Our bodies consistently change to adapt to our environment, and our insulin sensitivity changes with them. There are 42 factors that can have an influence on our blood sugar levels and the amount of insulin that has to be administered to take care of those blood sugars.


The weather is a factor that can have a huge effect on our glucose levels, but doctors never talk about it. There are 2 ways that Type 1s can react to changes in temperature outside: they either become more insulin sensitive or less insulin sensitive. The funniest part is that some T1Ds will have increased insulin needs in cold weather, but others will need more insulin in hot weather. The first of the two phenomena is more common.


There is no actual medical or academic explanation to why insulin sensitivity changes. Most doctors and researchers attribute it to less movement, a tendency towards ‘heavier’ foods, winter depression and drinking less water.

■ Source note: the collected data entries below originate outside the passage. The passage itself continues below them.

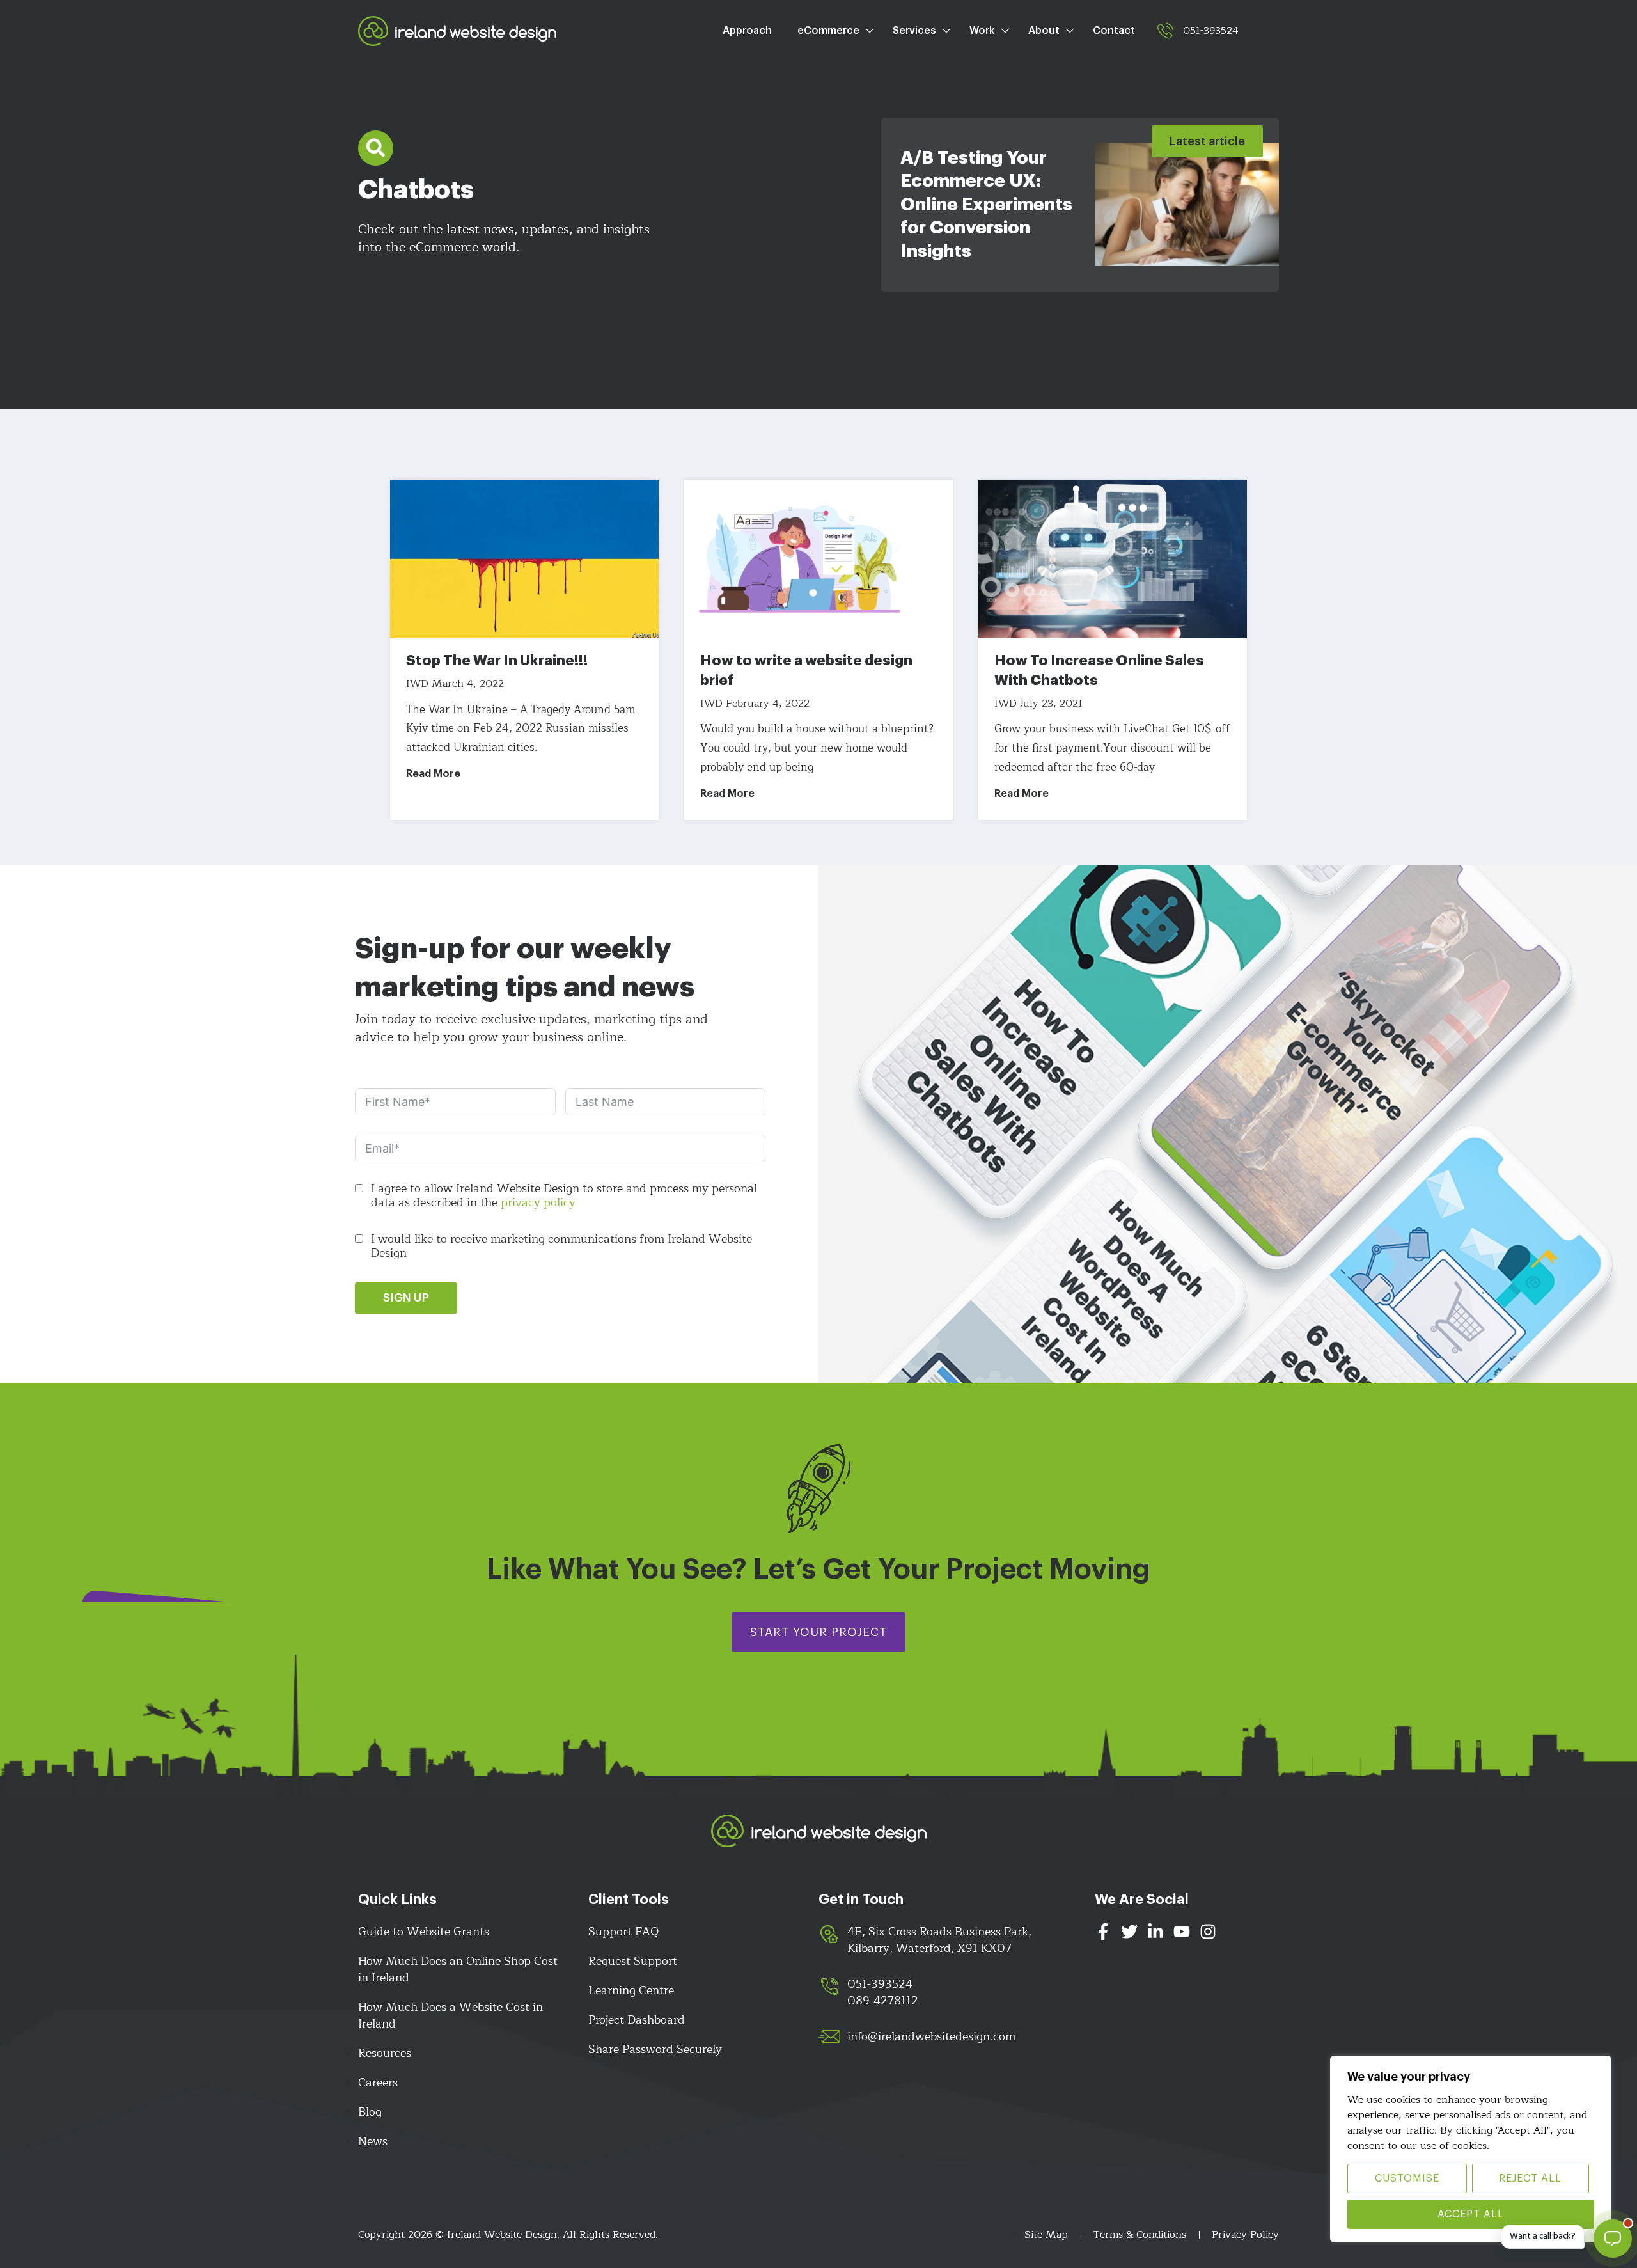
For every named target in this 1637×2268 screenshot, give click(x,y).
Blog (370, 2112)
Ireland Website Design (457, 31)
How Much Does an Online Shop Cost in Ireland (458, 1969)
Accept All (1470, 2214)
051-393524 (1211, 30)
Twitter (1129, 1935)
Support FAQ (623, 1931)
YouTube (1181, 1935)
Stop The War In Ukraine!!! (497, 661)
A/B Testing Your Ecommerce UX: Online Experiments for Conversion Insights (986, 204)
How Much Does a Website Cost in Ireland (450, 2015)
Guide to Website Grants (423, 1931)
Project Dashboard (636, 2020)
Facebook (1103, 1935)
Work (982, 31)
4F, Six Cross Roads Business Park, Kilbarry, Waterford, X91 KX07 (939, 1940)
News (373, 2141)
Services (914, 31)
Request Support (632, 1961)
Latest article (1207, 141)
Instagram (1208, 1935)
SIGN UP (406, 1297)
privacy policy (538, 1202)
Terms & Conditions (1139, 2234)
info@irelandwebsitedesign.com (931, 2036)
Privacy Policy (1245, 2234)
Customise (1407, 2178)
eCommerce (828, 31)
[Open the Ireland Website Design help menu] (1613, 2238)
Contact (1114, 31)
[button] (375, 148)
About (1044, 31)
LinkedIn (1155, 1935)
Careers (378, 2082)
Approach (747, 31)
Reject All (1530, 2178)
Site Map (1046, 2234)
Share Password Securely (655, 2049)
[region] (1470, 2149)
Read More (433, 774)
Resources (384, 2053)
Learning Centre (631, 1990)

However, in reality, even with absolutely no change in routine, cold weather does have an effect on insulin sensitivity.


If your insulin needs increase in the winter, like mine do, these are some potential reasons this may happen:


- Your body is more stressed in cold weather, and ‘fight or flight’ hormones are released, which will increase your body’s needs for insulin.


- The cold weather will slow down your metabolism, as we know all chemical reactions happen slower in decreased temperature, as molecule movement is slower (school-level chemistry, guys). Therefore, the entire process of transportation in the body will slow down, and insulin will need to be at a higher concentration in our blood to reach the cells in time.

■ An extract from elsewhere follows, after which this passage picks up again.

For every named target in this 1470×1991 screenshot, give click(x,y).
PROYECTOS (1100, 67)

- It is possible that our bodies need an increased amount of glucose to be able to keep us warm, and our liver starts releasing extra glucose throughout the day to keep the temperature up. This will mean that extra glucose, that we have not accounted for in our regular basal needs will now be floating around, and we will need more insulin to enable it to access our cells to create energy.


As I have mentioned, there is no clinical proof that the above reasons affect insulin sensitivity, but most of us do experience a change in our insulin needs when the weather changes. The first and third reasons can also be considered for people who’s insulin resistance increases in the summer. These changes remain a mystery for diabetics and medical professionals alike, but at the end of the day, if you need more insulin – give more insulin, and it does not matter why you need it.

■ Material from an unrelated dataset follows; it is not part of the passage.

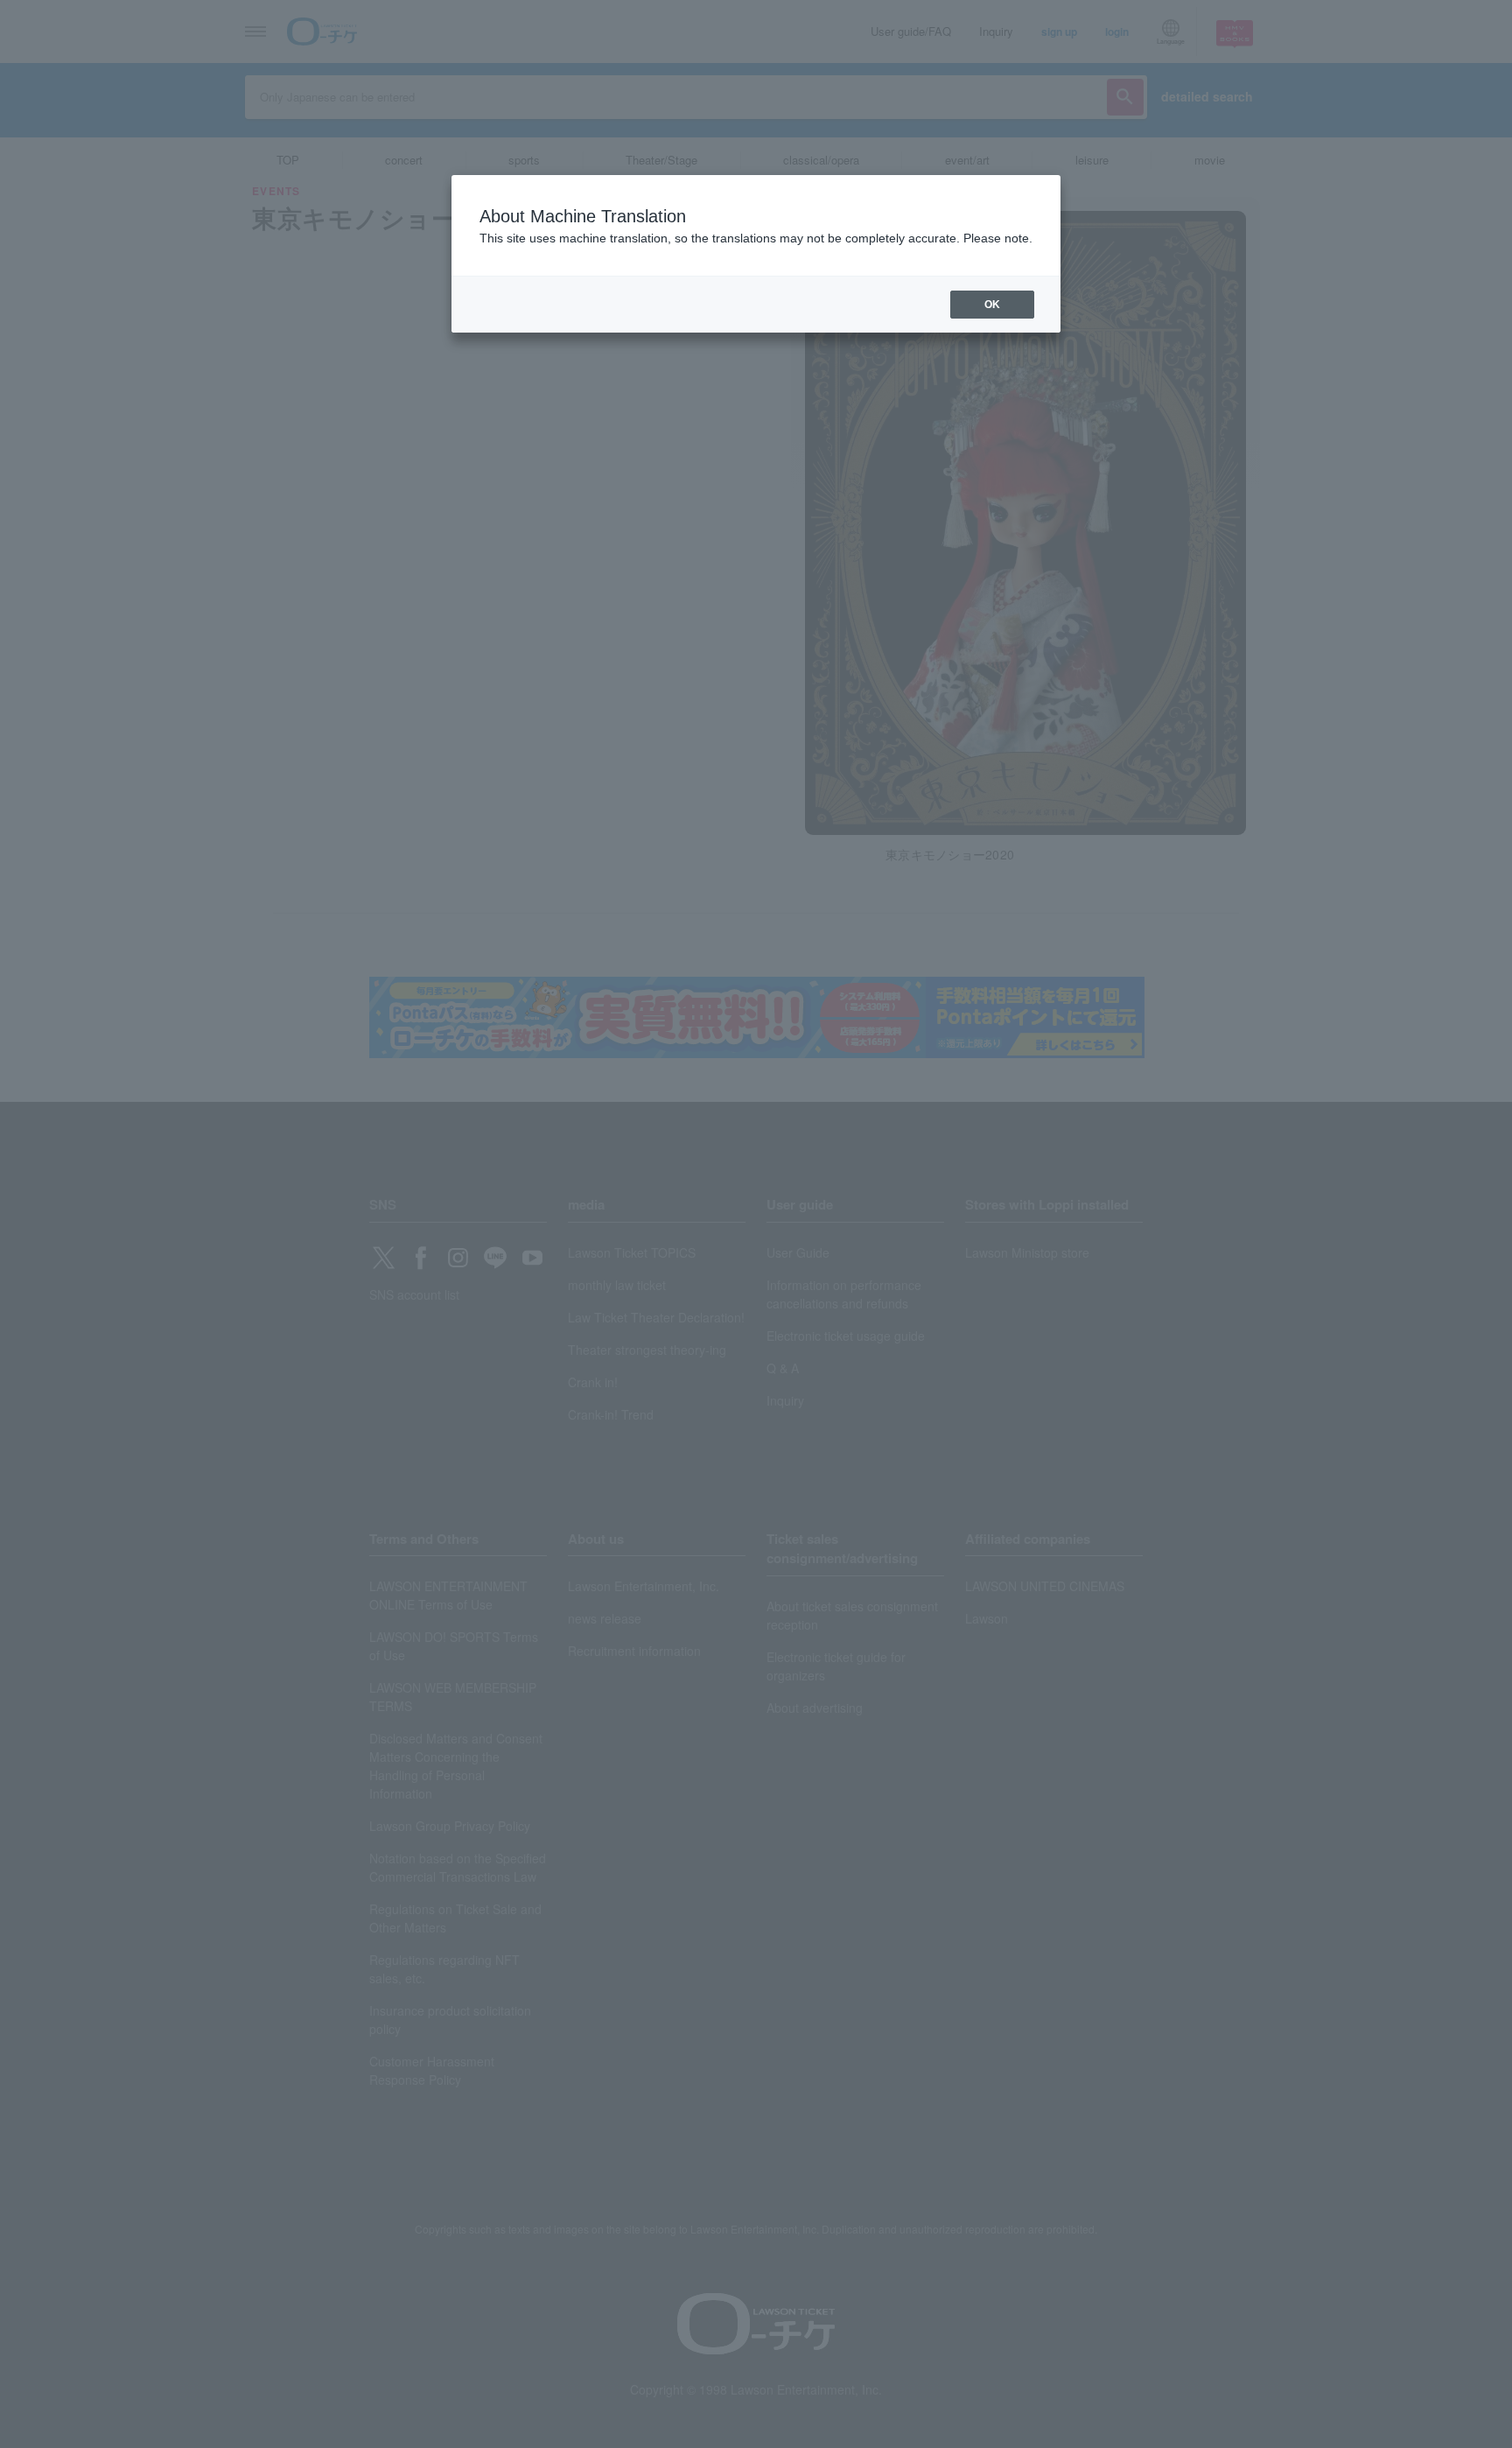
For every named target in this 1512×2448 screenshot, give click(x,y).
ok (992, 304)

Be attentive to your blood sugars, look for patterns and don't be afraid to make adjustments. Your blood sugar control is in your hands, and only you can truly make it work for your body. Don’t stress over why the insulin needs change too much, just address them, and note possible reasons for future reference.


None of the information in this article is intended as medical advice. Please always consult your diabetic team before making any changes to your diabetes management.